Despite his interest in the natural world, Rickey’s sculptures refuse a likeness to the woodlands where they were created. Their hewn shapes reflect light. They have sharp tips, abrupt angles, and visible mechanics. Even his largest sculpture, the ostentatious crimson, Three Red Lines (1966), is a rare exception to the brushed surface he perfected. Rickey attempted to make inflexible shapes appear pliable. “Blades” he called them, and they do look like swords. While some blades were positioned horizontally, Peristyle II (1966) and Two Red Lines (1963–75), both featured on the Kasmin gallery roof, stand. Peristyle is a term referring to classic Greek colonnades. He creates the illusion of distance as the groups of swaying blades multiply along the High Line, perhaps referring to the ritual of the Caryatids in ancient Greece, who danced with grasses on their heads. That the term, “blade” might suggest weaponry, he insisted, “spears, shoots, and blades are ancient botanical terms. I cannot control evocations.”
Inventors have aspired to make machines in perpetual motion since the Renaissance, working with gravity to link into the planet’s rotation. Space Churn with Octagon, at 55th Street, is reminiscent of these elusive technologies. Space Churn spirals in the breeze in interlinked semicircular trajectories, creating internal momentum. Its steady orbital movement strikingly resembles the solar system. This Space Churn was made in 1971, not two years after the moon landing.
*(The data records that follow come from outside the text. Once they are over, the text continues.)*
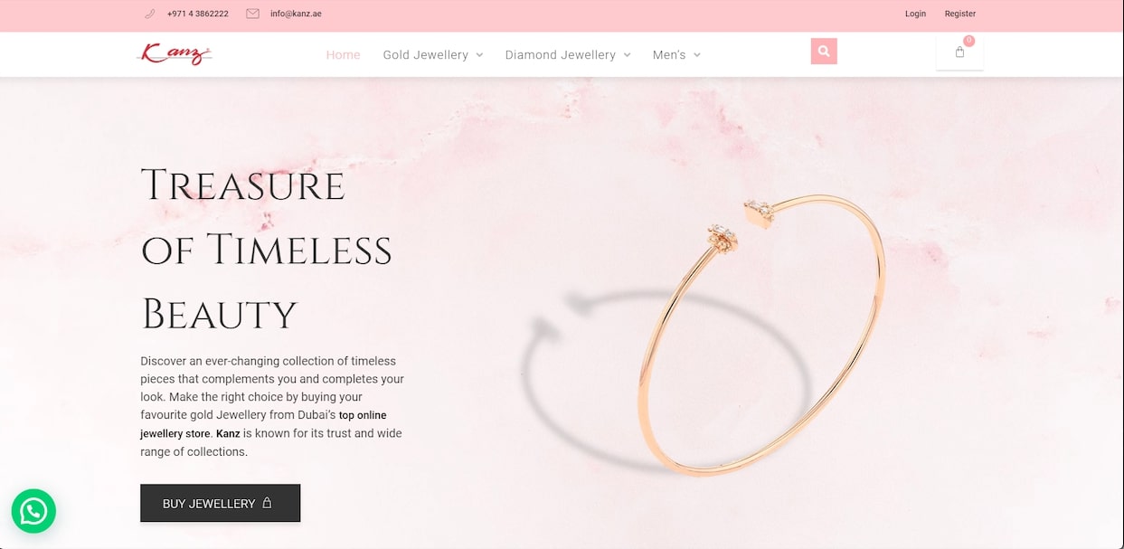
Task: Open the Gold Jewellery menu
Action: [x=425, y=55]
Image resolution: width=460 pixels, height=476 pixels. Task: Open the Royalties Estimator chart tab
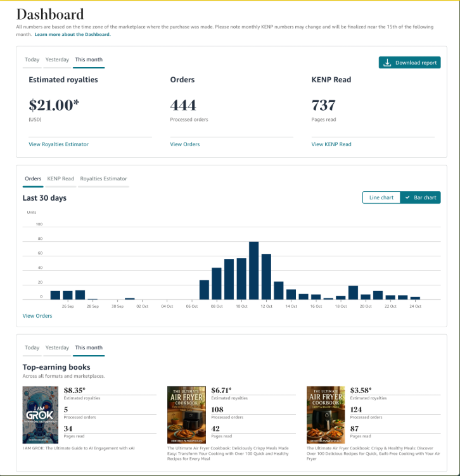point(103,179)
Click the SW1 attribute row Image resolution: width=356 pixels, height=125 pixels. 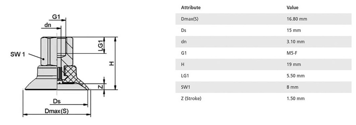[264, 87]

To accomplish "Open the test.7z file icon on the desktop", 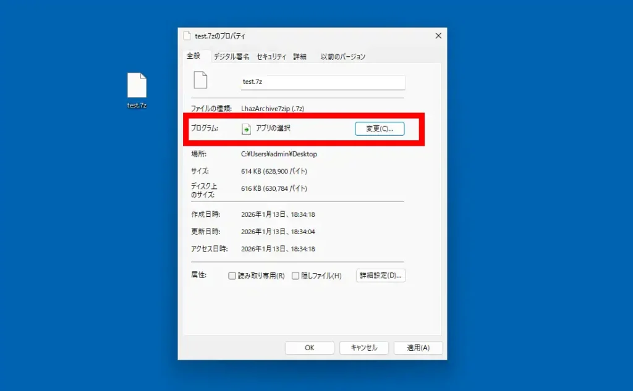I will pos(136,85).
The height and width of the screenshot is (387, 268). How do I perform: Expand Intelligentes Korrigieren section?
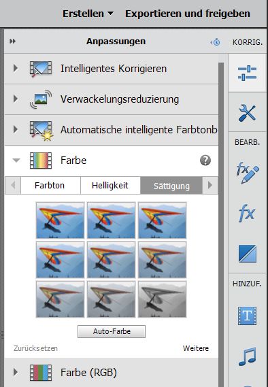(16, 68)
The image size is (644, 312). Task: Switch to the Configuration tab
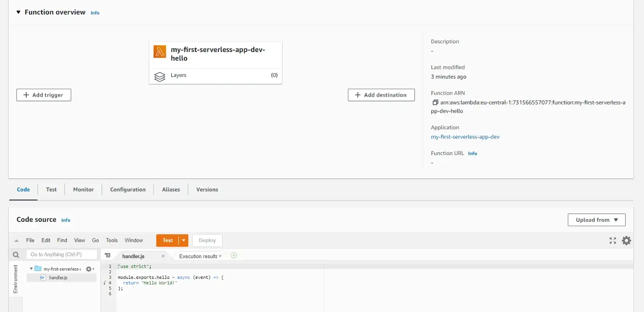[127, 190]
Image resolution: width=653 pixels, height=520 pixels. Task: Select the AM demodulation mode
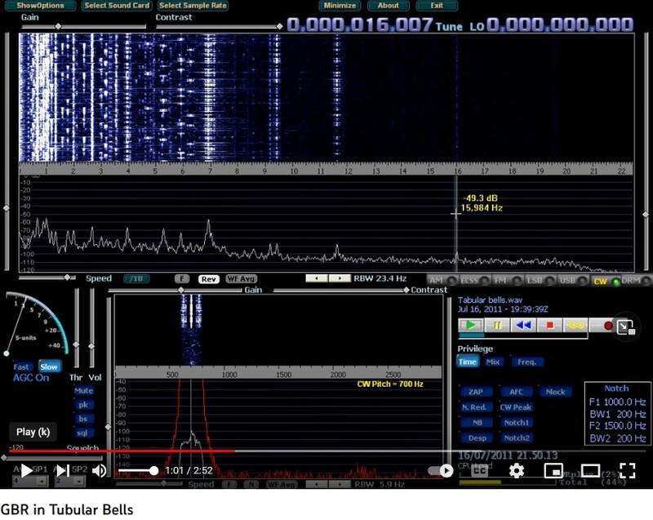[438, 281]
Rickey worked with scale and perspective, but this is a unique example of a form that the eye cannot see.
Rickey’s sculptures operate slowly, nearly to the point of frustration or boredom. While they were built to move in the slightest breeze, minutes can pass before a gesture is complete even on a windy day. It can feel excruciating to watch, but this incremental movement is the essence of the art: resisting performance. Sometimes it even disappears, the burnished steel falls into the environment, opening awareness from the sculpture and into the world. Rickey is not showing the work, but the way the work moves. Breaking Column II (1989), at 53rd Street, is deceptively simple, using a progressively weighted balance system: like the weight distribution of a whip, the column resets and breaks with the wind.
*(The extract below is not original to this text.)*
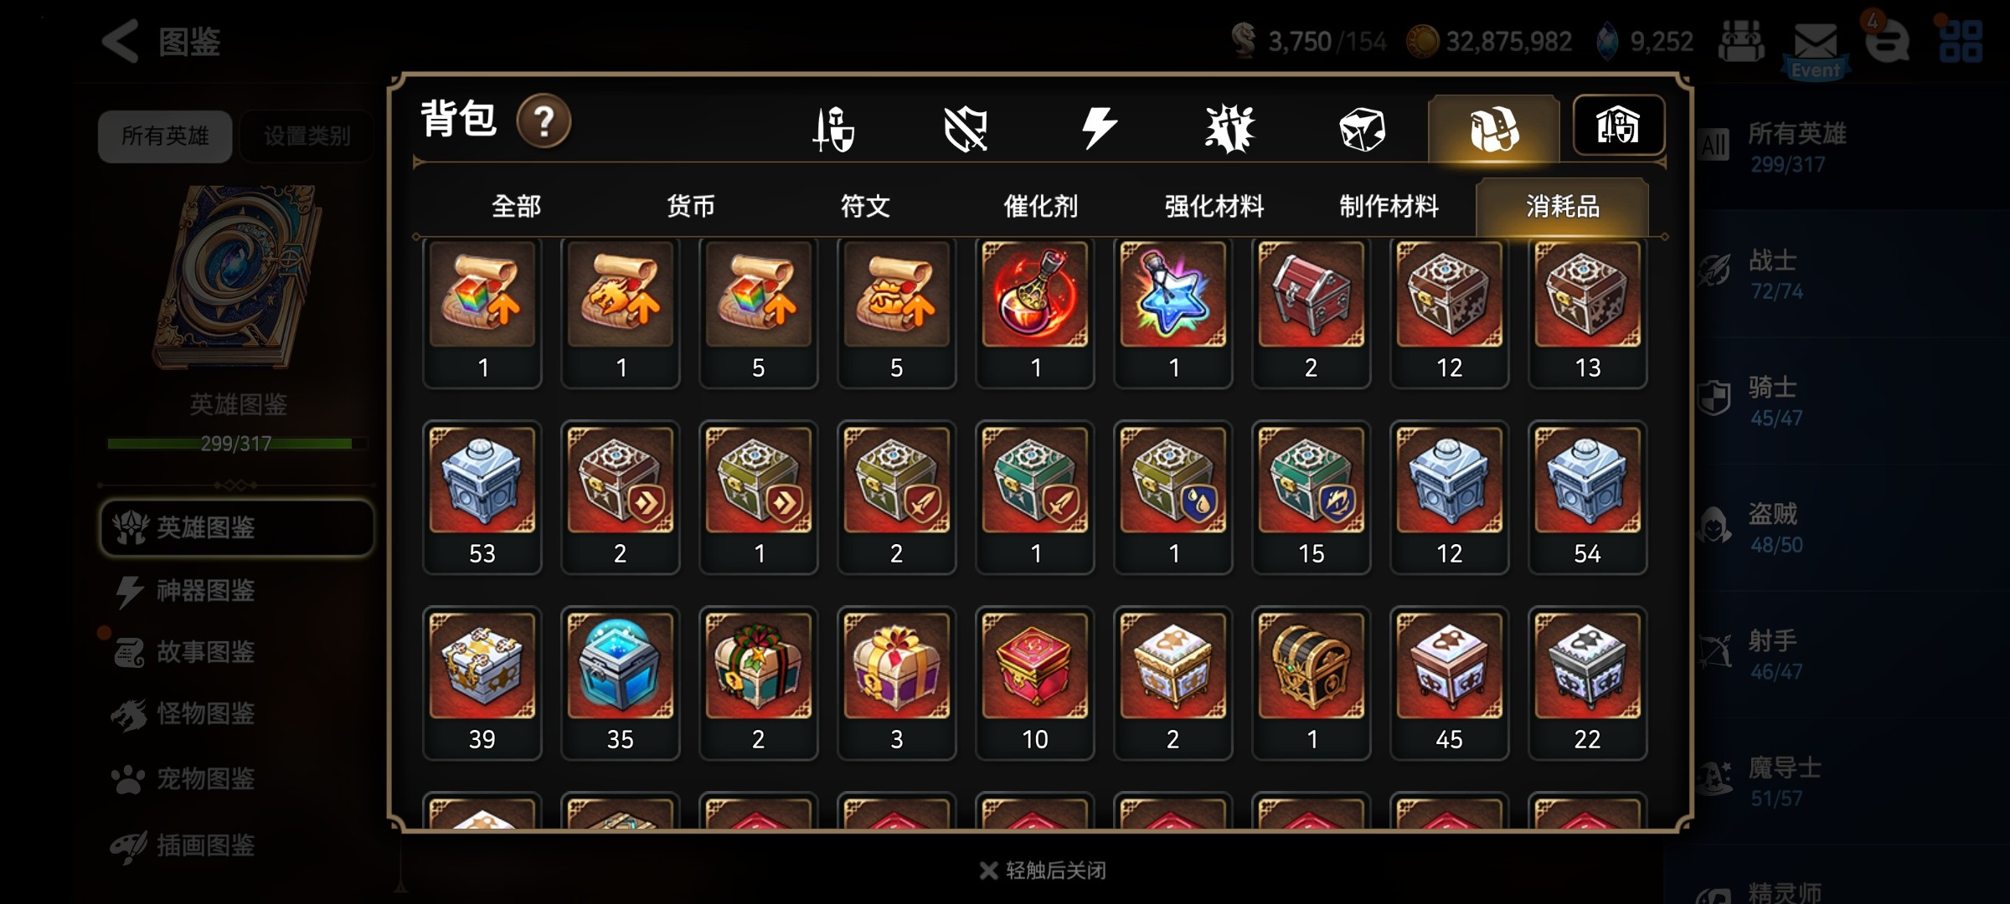
Task: Select the red potion flask item
Action: coord(1035,313)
Rickey is often compared to Alexander Calder, who inspired his interest in mobiles. While Calder expanded, using found objects, wood, and color, Rickey simplified his practice, and so it grew huge, in scale and ambition. Rickey was militantly intentional, culling from the history of art and machinery to grasp at understanding the ever mysterious mechanics of nature.
Rickey’s concept of the natural world is one that rips it from Romanticism, strips it of any pleasing or comforting themes that burden it, and so reveals its grace. Nature is not beautiful because of what it looks like, or how it gives refuge. It is a machine, into which we are inextricably linked. Early in his career, George Rickey called his sculptures “useless machines.” These are not machines of industry. These are machines that reveal the world to us, if we can stand to look, and to wait.